Canberra's heritage wars are heating up. Last month, the National Capital Authority approved demolition permits for three 1960s residential blocks in Forrest—mid-century homes that had survived fifty years of development pressure. That approval triggered something unexpected: a broad-based community uprising that has caught local government off guard and reshaped how the city talks about its own identity.
The demolitions matter because they represent a cultural inflection point. For decades, Canberra treated its post-war architecture like scaffolding—temporary structures hiding the city's "real" future. But a growing movement of residents, young professionals and heritage advocates has started arguing the opposite: that those modernist homes, brutalist office buildings and carefully planned suburbs aren't relics. They're the actual fabric of Canberra's distinct identity, and once they're gone, they're gone for good.
"People suddenly realised we've already lost so much," said one activist involved in the Forrest campaign, who has been attending community forums at the Canberra Museum and Gallery on Parkes Place since May. The movement cohered quickly. A coalition calling itself Canberra Heritage Action began posting archival photographs of demolished sites on social media in early June, creating a visual record of what the city has discarded. Simultaneously, the Australian Institute of Architects' ACT chapter submitted detailed objections to the National Capital Authority, arguing that mid-century residential design in suburbs like Griffith and Red Hill reflected principles that current development guidelines actively contradict.
Where Nostalgia Meets Serious Infrastructure Debate
What makes this different from typical heritage campaigns is the breadth of the coalition. It includes young families priced out of Canberra's booming inner suburbs—Yarralumla median prices hit $1.84 million in June 2026—who see 1960s weatherboard homes in places like Forrest ($820,000 median) as affordable alternatives to new builds. It includes conservation architects. It includes retirees who actually lived through Canberra's founding decades and want their memories taken seriously by planners. That mix has created unusual political pressure.
The Canberra Civic Centre precinct on London Circuit has become a focal point for the conversation. Built in 1961, it's brutalist concrete and sharp angles—unloved by most casual visitors. But heritage groups have begun documenting its significance as a rare example of 1960s civic design that remains largely intact. Across the city at Dickson, the Dickson Primary School building, constructed in 1957, nearly faced demolition in 2024 before community intervention led to heritage listing. Those two sites have become anchors for a broader argument: Canberra's post-war architecture isn't quaint. It's foundational.
The data backs the movement's urgency. The ACT Heritage Council has registered 2,847 heritage items across Canberra. But only 412 of those are residential buildings constructed between 1951 and 1975—the decades when Canberra's population tripled to over 150,000. At the current demolition rate, heritage advocates estimate that figure could drop by 8-12 percent over the next five years if development pressures continue unchecked. That loss would be irreversible.
What Comes Next for Canberra's Planning Wars
The National Capital Authority has promised a review of heritage assessment processes by September 2026. The Australian Capital Territory government is also drafting revised heritage criteria that would specifically protect 1960s residential architecture.
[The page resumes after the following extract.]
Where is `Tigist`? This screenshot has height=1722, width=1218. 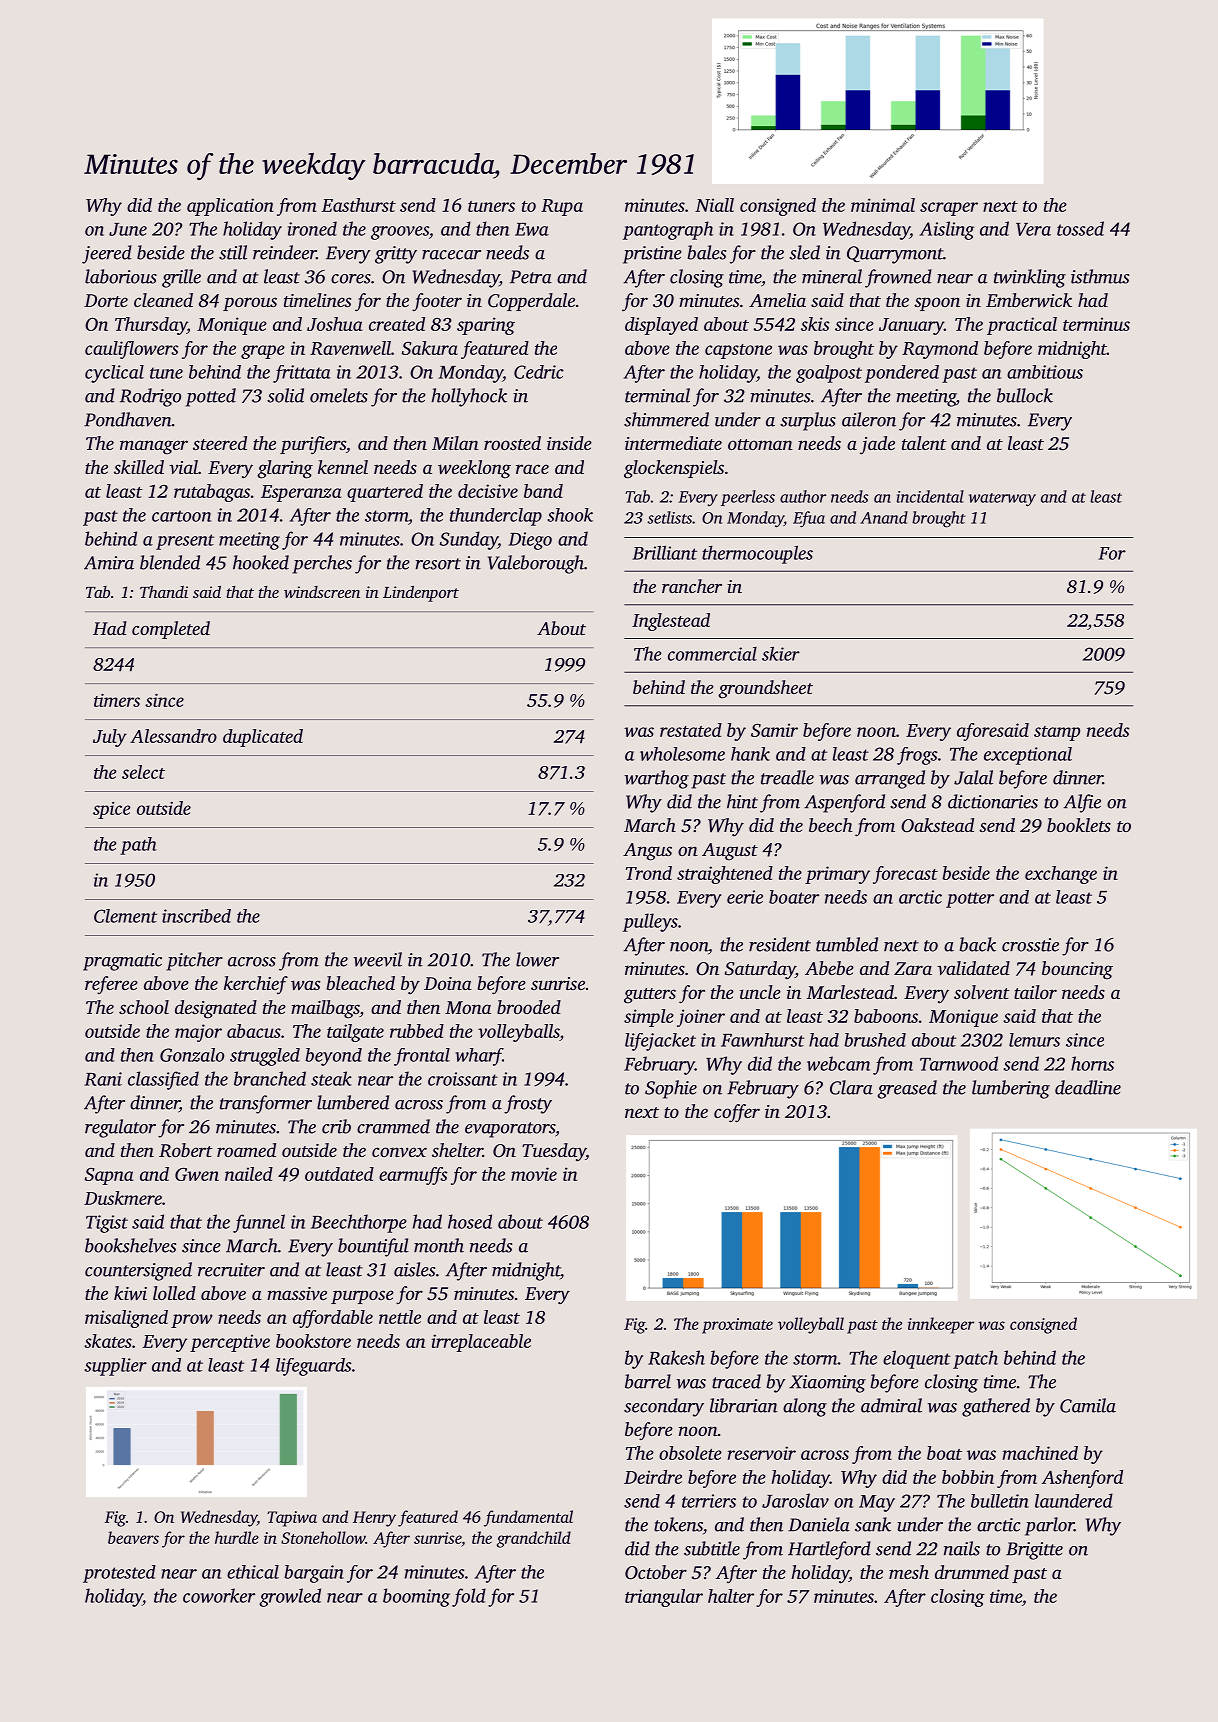 Tigist is located at coordinates (107, 1224).
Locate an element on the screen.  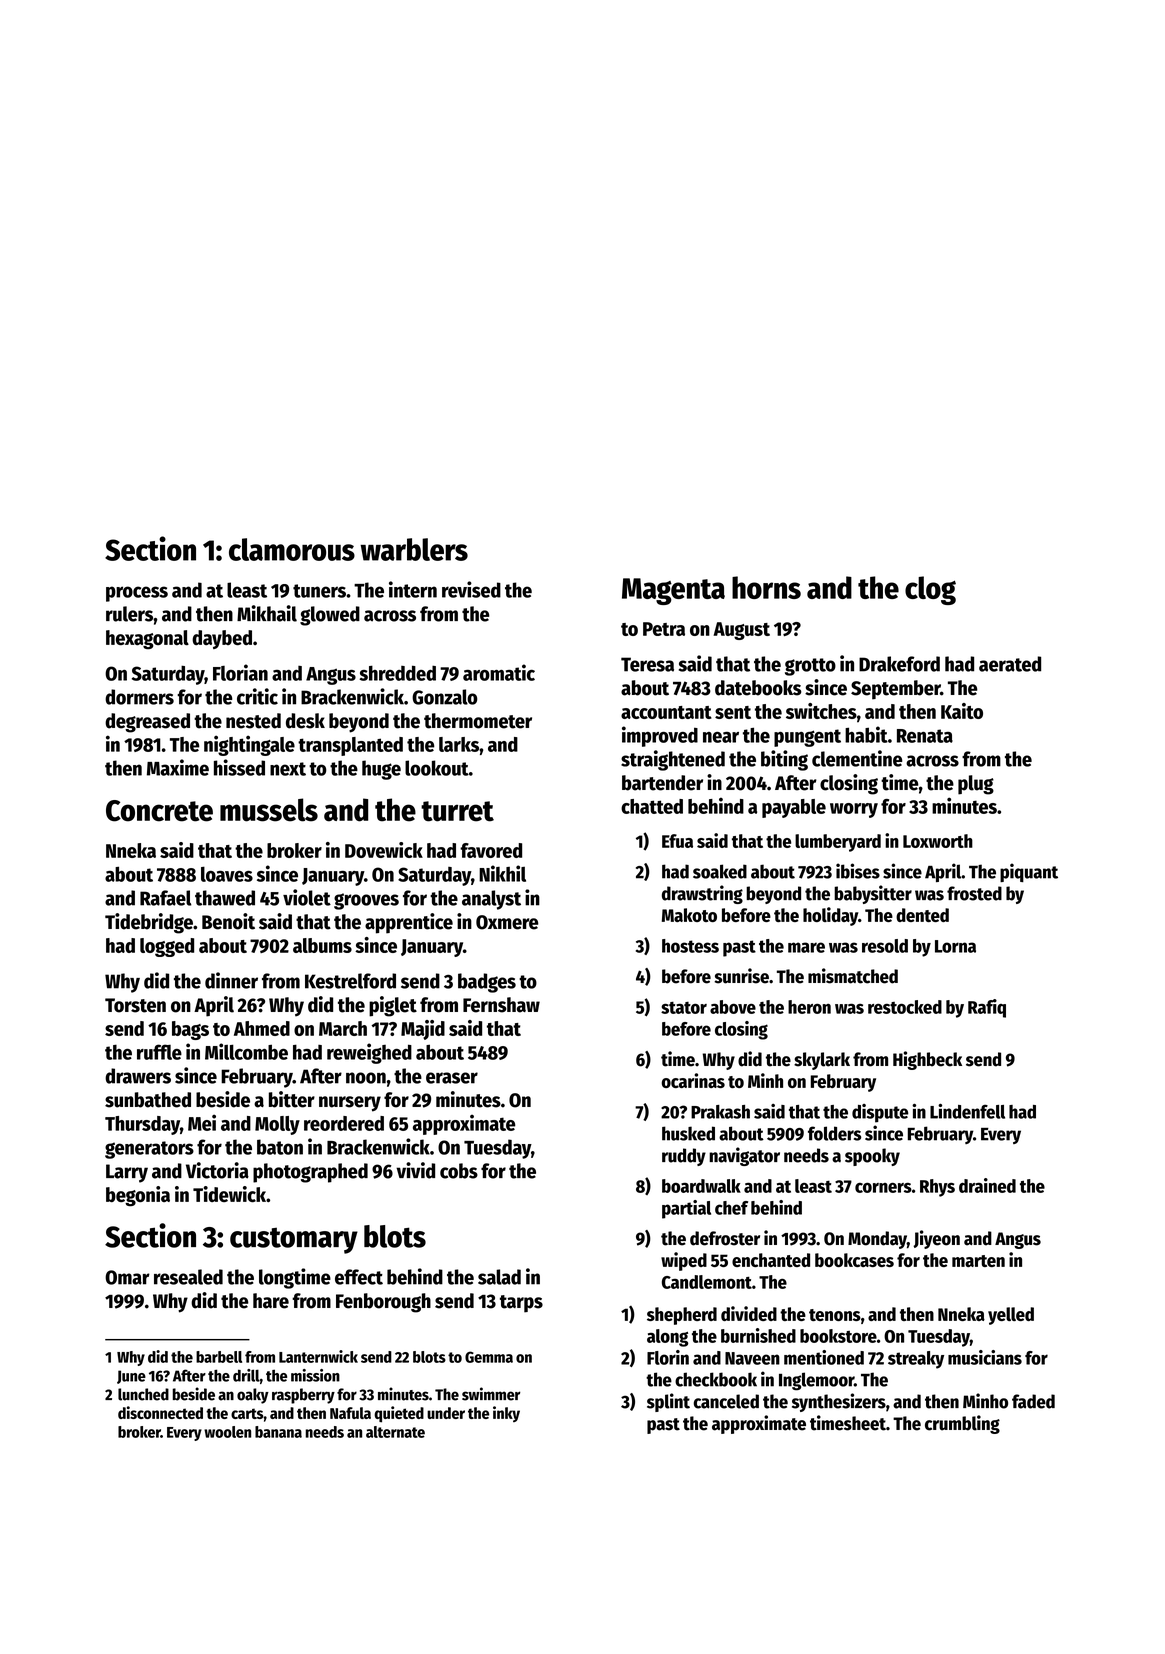
Fernshaw is located at coordinates (501, 1005).
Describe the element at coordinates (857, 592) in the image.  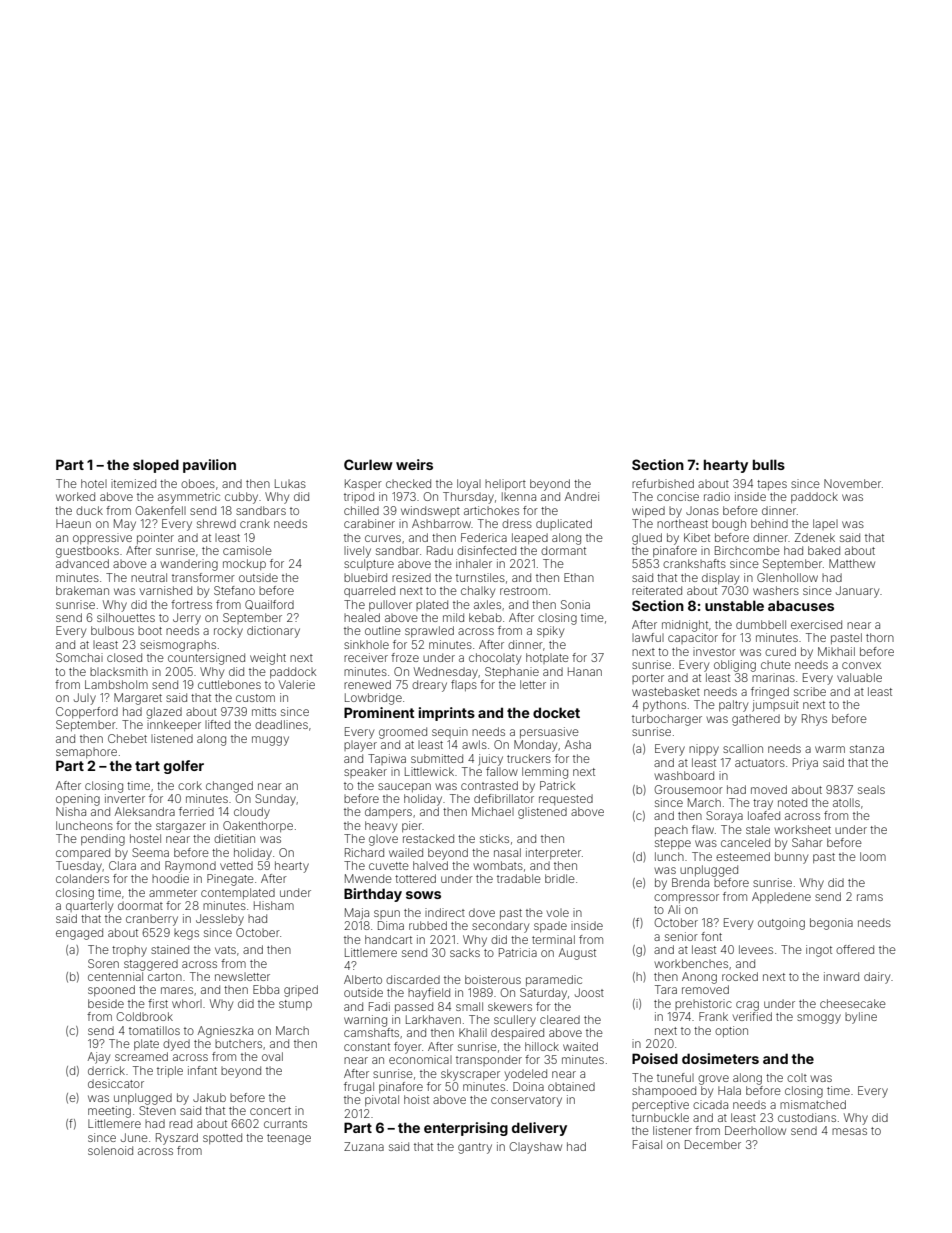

But community groups aren't waiting. Canberra Heritage Action is preparing submissions for three more development applications scheduled for August hearings. They're also working with Canberra's community councils to create a digital archive of pre-demolition photographs and oral histories—practical documentation that might influence future decisions even if specific buildings can't be saved.
For residents watching this unfold, the message is simple: heritage objections work, but only if you file them. The ACT Heritage Council accepts public submissions on development applications with thirty days' notice. Several upcoming projects in Woden and Tuggeranong are already drawing scrutiny. Pay attention to what's being demolished in your suburb. Document it. The alternative is waking up in five years and discovering that Canberra's actual character was removed while everyone was looking elsewhere.